Instruction => Quote word for word the stretch of the records below from the line containing "Given: Click the plus icon beside Add" through the line containing "Looking at the". Leave the pictures out.

Given records =>
+-------+

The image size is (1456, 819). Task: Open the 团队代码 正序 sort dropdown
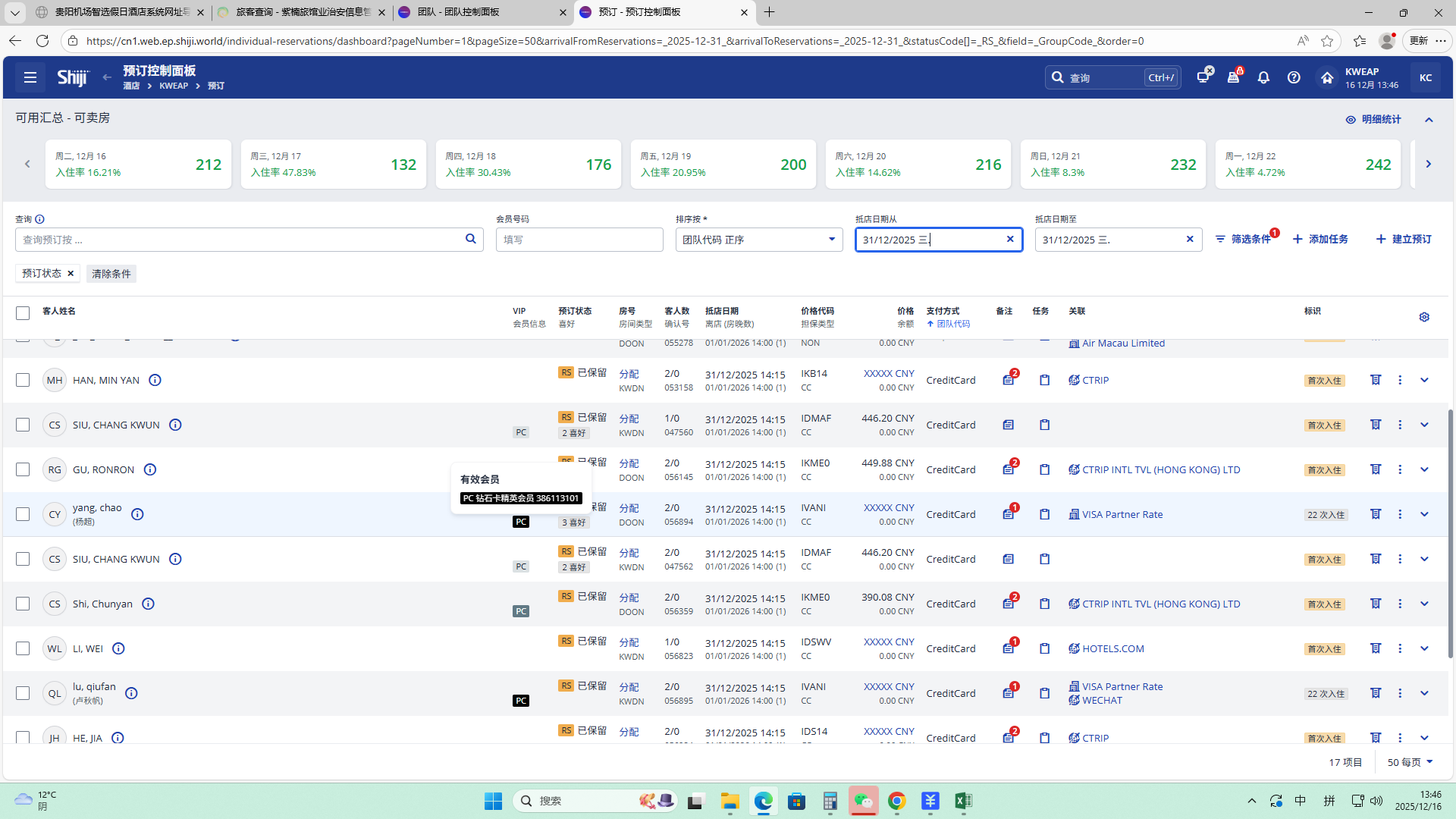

+-------+

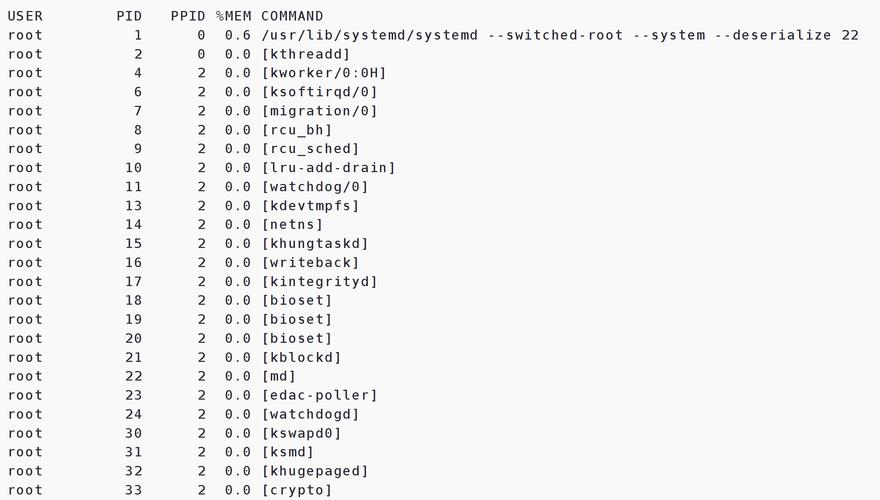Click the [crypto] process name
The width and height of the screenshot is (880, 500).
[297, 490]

+-------+

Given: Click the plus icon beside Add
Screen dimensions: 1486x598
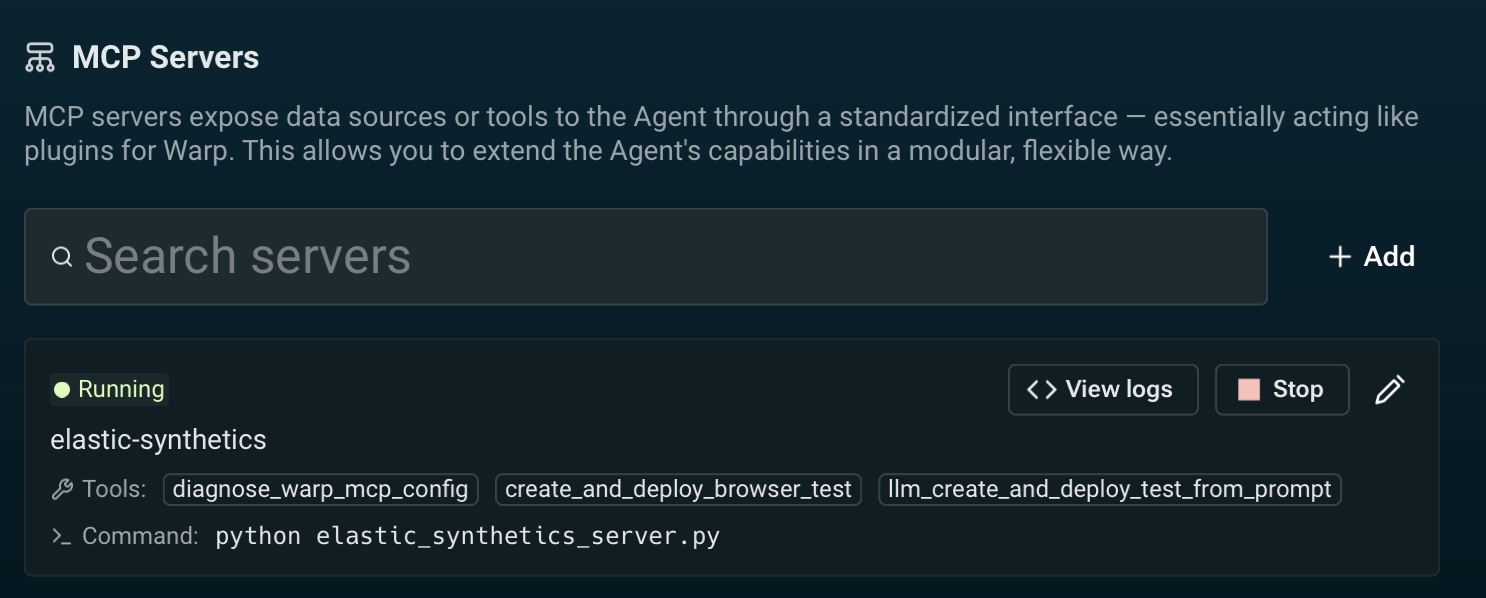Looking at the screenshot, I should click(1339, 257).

+-------+

Expected answer =>
Given: Click the plus icon beside Add
Screen dimensions: 1486x598
Looking at the screenshot, I should click(1339, 257).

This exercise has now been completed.